8億8400万人が安全な飲料水を手に入れることができず、また26億人の人々が基本的な公衆衛生施設にアクセスできない現状に懸念を表明する同決議には、122ヶ国が賛成票を投じた一方、反対票は皆無であった(41ヶ国が投票を棄権)。同決議は、国連人権理事会が、水と公衆衛生にかかわる人権問題を調査している独立専門官“Catarina de Albuquerque氏”に対して国連総会に毎年報告を行うよう求めていることについて、歓迎の意を示している。Albuquerque氏は、現在、水へのアクセスという基本的人権に民間企業がどう携わるかについて調査を行っている(EnviX Water Business Journal 35号参照)。

Albuquerque氏は、日本における“水および公衆衛生と人権”の問題について調査を行うため、2010年7月20日から28日にかけて訪日した。Albuquerque氏は、日本のほぼ全ての国民が安全な水および公衆衛生施設に対してアクセスできる状況を賞賛し、また革新的な水処理技術が利用されていることに賛辞を送った。一方、在日韓国人が居住する京都ウトロ地区など、一部の地域で水道水が得られない状況に対して懸念を表明した。

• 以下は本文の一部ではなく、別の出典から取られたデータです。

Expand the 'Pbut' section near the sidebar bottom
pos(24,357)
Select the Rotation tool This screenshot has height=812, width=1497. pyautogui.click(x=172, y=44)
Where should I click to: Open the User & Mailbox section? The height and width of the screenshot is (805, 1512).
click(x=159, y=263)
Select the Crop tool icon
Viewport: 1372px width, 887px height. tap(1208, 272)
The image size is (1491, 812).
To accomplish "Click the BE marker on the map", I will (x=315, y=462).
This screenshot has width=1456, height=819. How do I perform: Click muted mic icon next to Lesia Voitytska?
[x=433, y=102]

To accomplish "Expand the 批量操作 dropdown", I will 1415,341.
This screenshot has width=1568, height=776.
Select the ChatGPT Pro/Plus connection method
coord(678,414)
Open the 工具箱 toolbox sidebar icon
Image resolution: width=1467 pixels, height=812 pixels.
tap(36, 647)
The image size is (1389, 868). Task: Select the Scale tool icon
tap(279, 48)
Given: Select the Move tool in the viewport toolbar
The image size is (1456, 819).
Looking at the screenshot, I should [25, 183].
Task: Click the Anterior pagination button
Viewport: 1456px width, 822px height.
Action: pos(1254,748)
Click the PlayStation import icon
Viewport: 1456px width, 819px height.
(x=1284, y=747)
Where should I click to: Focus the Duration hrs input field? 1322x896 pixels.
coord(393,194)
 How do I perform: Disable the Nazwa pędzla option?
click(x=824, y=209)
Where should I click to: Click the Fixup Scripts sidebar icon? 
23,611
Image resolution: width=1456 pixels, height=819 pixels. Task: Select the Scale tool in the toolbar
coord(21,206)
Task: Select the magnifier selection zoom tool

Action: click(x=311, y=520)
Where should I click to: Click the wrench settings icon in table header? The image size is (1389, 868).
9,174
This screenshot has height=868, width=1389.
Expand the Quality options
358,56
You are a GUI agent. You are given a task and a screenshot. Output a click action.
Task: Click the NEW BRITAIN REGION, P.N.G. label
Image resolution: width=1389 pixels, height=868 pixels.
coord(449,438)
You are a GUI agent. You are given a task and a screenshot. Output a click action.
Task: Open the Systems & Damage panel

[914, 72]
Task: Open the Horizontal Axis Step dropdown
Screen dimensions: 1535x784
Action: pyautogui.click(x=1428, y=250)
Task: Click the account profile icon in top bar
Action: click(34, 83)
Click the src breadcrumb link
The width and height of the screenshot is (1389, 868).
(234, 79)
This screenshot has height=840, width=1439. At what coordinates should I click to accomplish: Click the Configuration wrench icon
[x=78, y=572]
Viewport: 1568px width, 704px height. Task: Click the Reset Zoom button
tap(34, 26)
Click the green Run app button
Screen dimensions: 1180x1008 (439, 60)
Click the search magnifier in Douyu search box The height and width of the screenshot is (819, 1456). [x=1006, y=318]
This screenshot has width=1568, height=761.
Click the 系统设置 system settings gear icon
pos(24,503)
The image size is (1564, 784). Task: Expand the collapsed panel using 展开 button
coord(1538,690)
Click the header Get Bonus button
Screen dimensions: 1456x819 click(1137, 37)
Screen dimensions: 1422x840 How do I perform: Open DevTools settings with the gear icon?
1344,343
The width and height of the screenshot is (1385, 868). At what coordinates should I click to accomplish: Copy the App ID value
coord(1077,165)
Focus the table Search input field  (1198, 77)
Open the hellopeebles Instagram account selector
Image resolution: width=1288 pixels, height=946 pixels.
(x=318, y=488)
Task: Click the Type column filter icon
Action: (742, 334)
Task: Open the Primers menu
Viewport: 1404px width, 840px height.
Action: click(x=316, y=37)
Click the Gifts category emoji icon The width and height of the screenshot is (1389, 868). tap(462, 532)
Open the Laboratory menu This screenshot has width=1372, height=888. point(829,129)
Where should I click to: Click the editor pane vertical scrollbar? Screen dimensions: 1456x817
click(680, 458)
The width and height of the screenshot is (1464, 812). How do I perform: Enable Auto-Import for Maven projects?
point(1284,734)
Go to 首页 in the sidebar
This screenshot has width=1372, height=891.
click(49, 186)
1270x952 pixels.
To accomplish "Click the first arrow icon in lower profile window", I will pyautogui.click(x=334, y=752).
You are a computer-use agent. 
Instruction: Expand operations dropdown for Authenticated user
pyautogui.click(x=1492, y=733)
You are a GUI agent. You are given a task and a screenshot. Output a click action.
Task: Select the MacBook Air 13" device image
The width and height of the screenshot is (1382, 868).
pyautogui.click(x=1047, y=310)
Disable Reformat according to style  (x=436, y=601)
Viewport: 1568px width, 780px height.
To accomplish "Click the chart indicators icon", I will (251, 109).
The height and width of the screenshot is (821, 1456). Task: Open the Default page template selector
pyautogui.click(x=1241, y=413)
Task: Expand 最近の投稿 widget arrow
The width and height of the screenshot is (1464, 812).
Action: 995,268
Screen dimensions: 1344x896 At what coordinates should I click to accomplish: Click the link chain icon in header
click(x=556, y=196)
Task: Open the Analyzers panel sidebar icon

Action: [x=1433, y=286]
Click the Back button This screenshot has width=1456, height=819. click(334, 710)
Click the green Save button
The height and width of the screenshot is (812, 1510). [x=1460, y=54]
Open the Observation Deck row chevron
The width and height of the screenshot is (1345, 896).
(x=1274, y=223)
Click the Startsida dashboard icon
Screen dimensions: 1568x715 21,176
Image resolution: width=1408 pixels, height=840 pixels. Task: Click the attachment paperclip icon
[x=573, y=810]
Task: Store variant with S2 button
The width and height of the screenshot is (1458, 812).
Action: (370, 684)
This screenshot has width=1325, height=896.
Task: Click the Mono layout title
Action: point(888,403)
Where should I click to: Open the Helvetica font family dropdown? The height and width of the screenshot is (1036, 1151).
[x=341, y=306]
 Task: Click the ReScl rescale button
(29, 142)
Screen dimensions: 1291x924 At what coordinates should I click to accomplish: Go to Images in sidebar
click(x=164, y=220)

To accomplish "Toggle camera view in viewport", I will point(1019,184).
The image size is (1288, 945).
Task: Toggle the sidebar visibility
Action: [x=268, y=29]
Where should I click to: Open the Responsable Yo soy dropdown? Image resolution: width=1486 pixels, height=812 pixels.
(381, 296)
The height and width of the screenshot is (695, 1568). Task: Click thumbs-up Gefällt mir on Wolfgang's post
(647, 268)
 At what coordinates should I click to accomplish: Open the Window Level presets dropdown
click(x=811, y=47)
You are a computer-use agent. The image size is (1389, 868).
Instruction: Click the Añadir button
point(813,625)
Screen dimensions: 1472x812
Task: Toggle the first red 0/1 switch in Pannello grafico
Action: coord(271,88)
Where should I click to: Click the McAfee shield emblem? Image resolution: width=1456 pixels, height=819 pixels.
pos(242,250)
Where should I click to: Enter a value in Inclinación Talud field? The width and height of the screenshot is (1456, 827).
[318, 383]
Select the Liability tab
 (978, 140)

Albuquerque氏が訪日を終えて発表したコメントは、以下URLより閲覧できる。
http://unic.or.jp/unic/press_release/1714/

また、7月28日の国連総会決議に関する情報は、以下URLにて閲覧できる。
http://www.un.org/News/Press/docs/2010/ga10967.doc.htm

EnviXコメント

法的拘束力を有するものではないとはいえ、国連総会で“安全で清浄な飲料水および衛生施設へのアクセスは人権である”との決議がなされたことで、今後の水道ビジネスに影響が及ぶことは必至であろう。特に途上国での水道ビジネスでは、料金徴収におけるリスクが大きいが、“安全な飲料水を手にする権利”が人権であれば、料金が支払われないからといって水供給を止めてしまえば、それは“人権侵害”となる可能性があり、今後、民営水道事業が今まで以上に監視を受けることは間違いない。日本企業が海外で水道事業を運営する上でも、リスクコントロールが今まで以上に重要になってくるだろう。